Work instruction:
Within the records below, how many lines contain "settings"? The answer is that number alone.
>>
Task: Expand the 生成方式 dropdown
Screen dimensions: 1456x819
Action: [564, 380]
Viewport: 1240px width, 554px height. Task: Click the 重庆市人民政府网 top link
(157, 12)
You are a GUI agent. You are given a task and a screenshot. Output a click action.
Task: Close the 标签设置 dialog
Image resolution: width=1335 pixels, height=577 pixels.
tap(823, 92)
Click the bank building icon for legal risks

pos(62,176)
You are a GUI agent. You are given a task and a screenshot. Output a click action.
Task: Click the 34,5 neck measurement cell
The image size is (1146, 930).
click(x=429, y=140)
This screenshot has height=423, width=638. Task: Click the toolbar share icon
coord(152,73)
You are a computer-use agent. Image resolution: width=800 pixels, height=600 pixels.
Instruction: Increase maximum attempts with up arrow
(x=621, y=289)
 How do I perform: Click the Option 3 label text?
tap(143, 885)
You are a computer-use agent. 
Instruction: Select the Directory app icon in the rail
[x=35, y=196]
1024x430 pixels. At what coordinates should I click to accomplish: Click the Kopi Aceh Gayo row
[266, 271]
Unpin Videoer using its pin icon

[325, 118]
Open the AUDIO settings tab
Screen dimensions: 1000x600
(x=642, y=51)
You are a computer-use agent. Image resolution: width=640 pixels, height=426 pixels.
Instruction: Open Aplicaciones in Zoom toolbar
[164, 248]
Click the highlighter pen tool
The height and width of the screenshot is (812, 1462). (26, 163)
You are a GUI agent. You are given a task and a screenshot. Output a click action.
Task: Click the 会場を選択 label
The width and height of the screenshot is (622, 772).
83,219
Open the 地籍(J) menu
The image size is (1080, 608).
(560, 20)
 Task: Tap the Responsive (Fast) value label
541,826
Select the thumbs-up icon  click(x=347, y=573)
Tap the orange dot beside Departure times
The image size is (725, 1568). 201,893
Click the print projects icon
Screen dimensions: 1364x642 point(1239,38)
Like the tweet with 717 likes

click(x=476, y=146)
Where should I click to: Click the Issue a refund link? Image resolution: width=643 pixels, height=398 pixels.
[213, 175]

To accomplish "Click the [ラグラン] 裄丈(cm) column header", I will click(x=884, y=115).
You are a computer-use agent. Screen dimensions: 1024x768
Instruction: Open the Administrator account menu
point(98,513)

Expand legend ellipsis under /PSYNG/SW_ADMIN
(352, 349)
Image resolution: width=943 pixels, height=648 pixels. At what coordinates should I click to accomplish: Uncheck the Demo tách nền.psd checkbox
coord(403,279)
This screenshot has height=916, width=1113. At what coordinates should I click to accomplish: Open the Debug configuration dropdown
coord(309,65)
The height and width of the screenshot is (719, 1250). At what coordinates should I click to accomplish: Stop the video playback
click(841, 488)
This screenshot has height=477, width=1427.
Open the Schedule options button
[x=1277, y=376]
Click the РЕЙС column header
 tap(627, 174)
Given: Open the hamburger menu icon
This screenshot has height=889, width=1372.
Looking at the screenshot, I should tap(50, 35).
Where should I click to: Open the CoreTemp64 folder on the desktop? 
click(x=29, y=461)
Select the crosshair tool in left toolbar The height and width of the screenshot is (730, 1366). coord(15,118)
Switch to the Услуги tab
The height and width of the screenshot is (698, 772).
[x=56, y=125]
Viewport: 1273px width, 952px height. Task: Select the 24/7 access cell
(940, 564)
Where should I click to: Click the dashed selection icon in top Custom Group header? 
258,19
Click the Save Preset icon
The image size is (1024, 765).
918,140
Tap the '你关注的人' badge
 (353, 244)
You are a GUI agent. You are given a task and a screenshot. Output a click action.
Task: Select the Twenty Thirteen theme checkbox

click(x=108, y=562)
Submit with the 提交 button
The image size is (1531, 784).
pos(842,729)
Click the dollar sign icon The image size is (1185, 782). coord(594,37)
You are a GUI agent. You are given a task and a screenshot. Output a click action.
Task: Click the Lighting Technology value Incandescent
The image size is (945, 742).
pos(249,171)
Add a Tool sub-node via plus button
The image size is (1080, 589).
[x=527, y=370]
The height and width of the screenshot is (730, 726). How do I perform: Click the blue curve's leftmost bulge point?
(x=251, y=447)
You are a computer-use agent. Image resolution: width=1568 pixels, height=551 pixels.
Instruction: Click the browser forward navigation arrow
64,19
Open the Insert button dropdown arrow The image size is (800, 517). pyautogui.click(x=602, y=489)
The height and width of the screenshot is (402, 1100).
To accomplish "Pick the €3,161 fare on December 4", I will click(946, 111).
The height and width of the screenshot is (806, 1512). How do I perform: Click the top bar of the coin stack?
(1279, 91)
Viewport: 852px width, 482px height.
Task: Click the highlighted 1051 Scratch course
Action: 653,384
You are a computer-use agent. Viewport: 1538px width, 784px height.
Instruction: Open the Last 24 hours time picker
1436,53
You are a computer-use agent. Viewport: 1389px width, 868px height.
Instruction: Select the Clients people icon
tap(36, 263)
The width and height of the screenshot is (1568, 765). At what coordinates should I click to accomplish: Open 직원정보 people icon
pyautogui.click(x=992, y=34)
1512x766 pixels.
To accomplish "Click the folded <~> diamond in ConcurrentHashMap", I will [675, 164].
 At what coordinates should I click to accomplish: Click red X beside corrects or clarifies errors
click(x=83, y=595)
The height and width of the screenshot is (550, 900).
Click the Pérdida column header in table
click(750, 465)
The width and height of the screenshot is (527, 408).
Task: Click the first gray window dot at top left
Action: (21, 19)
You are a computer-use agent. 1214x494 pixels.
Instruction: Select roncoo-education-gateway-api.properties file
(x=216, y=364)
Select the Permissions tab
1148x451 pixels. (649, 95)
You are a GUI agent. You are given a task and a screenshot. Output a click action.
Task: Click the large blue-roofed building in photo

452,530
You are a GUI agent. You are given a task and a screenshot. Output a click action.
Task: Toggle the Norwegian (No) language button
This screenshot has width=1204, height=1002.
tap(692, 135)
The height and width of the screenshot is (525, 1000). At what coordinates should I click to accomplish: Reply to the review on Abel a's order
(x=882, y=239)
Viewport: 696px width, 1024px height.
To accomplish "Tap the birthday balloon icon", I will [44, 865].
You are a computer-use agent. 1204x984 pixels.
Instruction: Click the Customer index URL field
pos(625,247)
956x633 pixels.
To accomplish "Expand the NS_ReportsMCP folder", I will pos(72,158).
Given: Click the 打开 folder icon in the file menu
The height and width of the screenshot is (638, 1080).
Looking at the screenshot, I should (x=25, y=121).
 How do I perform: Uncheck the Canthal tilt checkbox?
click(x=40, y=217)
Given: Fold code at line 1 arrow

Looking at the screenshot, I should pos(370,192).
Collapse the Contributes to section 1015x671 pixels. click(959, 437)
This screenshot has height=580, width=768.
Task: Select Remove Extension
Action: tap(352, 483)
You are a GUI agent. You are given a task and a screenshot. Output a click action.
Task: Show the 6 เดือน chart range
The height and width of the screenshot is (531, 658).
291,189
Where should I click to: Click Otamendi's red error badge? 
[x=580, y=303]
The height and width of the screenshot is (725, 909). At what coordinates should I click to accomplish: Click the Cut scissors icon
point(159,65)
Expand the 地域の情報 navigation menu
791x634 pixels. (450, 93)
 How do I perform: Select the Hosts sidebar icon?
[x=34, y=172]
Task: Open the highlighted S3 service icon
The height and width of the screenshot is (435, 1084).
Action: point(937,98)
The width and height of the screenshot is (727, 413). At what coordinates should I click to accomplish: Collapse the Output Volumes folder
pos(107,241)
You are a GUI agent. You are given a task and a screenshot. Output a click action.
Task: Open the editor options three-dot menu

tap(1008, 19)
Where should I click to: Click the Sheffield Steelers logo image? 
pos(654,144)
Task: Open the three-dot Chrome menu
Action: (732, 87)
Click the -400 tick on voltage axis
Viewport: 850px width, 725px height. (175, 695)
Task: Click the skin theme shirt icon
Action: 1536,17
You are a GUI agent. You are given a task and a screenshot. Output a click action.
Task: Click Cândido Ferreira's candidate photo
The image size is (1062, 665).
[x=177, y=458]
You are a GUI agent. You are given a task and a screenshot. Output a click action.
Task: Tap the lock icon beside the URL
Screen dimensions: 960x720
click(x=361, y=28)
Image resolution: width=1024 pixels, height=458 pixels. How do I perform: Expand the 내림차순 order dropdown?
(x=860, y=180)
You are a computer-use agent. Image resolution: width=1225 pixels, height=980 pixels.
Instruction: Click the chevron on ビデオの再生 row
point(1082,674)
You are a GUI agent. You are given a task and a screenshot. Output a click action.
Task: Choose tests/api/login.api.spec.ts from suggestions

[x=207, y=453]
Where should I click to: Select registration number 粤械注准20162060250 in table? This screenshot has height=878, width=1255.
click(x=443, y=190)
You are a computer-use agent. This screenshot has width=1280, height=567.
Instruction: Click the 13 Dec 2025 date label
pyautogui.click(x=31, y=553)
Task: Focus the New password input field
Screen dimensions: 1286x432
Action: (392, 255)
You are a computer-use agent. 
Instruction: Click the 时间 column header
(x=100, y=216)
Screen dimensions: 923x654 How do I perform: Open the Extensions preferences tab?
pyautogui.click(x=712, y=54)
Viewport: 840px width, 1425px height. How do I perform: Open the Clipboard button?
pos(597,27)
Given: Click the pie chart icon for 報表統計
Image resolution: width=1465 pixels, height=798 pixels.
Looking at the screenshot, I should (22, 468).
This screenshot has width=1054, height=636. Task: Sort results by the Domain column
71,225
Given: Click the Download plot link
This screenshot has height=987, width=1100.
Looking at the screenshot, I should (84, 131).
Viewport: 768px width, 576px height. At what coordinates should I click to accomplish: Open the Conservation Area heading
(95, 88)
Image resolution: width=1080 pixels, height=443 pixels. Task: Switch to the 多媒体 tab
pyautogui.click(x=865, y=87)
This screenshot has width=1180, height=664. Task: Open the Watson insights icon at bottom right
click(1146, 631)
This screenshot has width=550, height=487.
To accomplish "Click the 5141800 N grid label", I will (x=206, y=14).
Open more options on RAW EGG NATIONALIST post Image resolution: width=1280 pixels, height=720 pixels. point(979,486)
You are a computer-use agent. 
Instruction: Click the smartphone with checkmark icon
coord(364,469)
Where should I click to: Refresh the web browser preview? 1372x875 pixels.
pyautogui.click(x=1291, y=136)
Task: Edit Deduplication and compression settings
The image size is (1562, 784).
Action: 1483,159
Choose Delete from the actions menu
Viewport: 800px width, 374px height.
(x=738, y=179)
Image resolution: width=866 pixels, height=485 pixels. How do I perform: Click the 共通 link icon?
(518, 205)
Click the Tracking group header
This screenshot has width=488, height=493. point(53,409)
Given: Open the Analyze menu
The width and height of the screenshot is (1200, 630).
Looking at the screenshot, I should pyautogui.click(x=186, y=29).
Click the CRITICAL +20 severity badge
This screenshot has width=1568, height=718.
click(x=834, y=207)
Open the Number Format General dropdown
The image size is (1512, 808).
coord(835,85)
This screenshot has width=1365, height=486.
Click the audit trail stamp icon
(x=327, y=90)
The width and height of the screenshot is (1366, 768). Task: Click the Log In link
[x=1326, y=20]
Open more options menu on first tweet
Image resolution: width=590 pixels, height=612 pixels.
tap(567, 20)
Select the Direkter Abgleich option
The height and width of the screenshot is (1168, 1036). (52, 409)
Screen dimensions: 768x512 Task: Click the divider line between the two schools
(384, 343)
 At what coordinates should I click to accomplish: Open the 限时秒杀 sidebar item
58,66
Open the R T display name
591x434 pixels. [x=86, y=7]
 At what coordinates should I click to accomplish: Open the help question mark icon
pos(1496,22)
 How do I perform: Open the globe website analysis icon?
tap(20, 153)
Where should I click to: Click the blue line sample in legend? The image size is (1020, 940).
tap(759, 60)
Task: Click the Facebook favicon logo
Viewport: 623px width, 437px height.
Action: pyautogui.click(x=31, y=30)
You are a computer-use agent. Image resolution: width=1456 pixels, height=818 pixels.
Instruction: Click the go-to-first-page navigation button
<<
Result:
2